### EXERCISE PROMPT
Please convert every line of the data below into a JSON list of strings, one string per line, skipping blank lines.

### PROVIDED DATA

------------------------------

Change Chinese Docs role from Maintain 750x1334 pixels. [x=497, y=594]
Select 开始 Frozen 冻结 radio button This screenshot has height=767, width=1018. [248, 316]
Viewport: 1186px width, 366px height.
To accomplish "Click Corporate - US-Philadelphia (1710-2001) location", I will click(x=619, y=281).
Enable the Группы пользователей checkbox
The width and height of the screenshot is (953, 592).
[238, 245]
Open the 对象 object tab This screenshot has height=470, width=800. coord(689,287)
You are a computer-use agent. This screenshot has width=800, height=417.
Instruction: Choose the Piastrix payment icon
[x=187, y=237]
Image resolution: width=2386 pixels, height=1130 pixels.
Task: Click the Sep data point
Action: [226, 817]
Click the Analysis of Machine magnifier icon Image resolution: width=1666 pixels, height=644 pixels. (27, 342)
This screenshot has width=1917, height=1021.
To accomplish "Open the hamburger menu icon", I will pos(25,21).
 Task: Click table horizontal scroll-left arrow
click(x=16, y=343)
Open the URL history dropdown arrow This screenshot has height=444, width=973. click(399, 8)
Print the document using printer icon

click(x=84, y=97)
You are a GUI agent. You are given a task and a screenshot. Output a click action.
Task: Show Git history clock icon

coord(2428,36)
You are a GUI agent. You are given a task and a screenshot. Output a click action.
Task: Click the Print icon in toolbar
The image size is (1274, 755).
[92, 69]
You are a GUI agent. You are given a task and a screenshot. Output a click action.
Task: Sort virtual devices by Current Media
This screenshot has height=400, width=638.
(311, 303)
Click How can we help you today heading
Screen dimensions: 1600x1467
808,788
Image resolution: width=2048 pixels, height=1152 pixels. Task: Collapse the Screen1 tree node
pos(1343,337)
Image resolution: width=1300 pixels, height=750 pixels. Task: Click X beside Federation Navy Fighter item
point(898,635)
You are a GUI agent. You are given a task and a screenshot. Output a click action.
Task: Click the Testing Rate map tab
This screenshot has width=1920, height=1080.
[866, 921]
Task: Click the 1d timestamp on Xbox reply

------------------------------

### EXERCISE RESULT
[
  "Change Chinese Docs role from Maintain 750x1334 pixels. [x=497, y=594]",
  "Select 开始 Frozen 冻结 radio button This screenshot has height=767, width=1018. [248, 316]",
  "Viewport: 1186px width, 366px height.",
  "To accomplish \"Click Corporate - US-Philadelphia (1710-2001) location\", I will click(x=619, y=281).",
  "Enable the Группы пользователей checkbox",
  "The width and height of the screenshot is (953, 592).",
  "[238, 245]",
  "Open the 对象 object tab This screenshot has height=470, width=800. coord(689,287)",
  "You are a computer-use agent. This screenshot has width=800, height=417.",
  "Instruction: Choose the Piastrix payment icon",
  "[x=187, y=237]",
  "Image resolution: width=2386 pixels, height=1130 pixels.",
  "Task: Click the Sep data point",
  "Action: [226, 817]",
  "Click the Analysis of Machine magnifier icon Image resolution: width=1666 pixels, height=644 pixels. (27, 342)",
  "This screenshot has width=1917, height=1021.",
  "To accomplish \"Open the hamburger menu icon\", I will pos(25,21).",
  " Task: Click table horizontal scroll-left arrow",
  "click(x=16, y=343)",
  "Open the URL history dropdown arrow This screenshot has height=444, width=973. click(399, 8)",
  "Print the document using printer icon",
  "click(x=84, y=97)",
  "You are a GUI agent. You are given a task and a screenshot. Output a click action.",
  "Task: Show Git history clock icon",
  "coord(2428,36)",
  "You are a GUI agent. You are given a task and a screenshot. Output a click action.",
  "Task: Click the Print icon in toolbar",
  "The image size is (1274, 755).",
  "[92, 69]",
  "You are a GUI agent. You are given a task and a screenshot. Output a click action.",
  "Task: Sort virtual devices by Current Media",
  "This screenshot has height=400, width=638.",
  "(311, 303)",
  "Click How can we help you today heading",
  "Screen dimensions: 1600x1467",
  "808,788",
  "Image resolution: width=2048 pixels, height=1152 pixels. Task: Collapse the Screen1 tree node",
  "pos(1343,337)",
  "Image resolution: width=1300 pixels, height=750 pixels. Task: Click X beside Federation Navy Fighter item",
  "point(898,635)",
  "You are a GUI agent. You are given a task and a screenshot. Output a click action.",
  "Task: Click the Testing Rate map tab",
  "This screenshot has width=1920, height=1080.",
  "[866, 921]",
  "Task: Click the 1d timestamp on Xbox reply"
]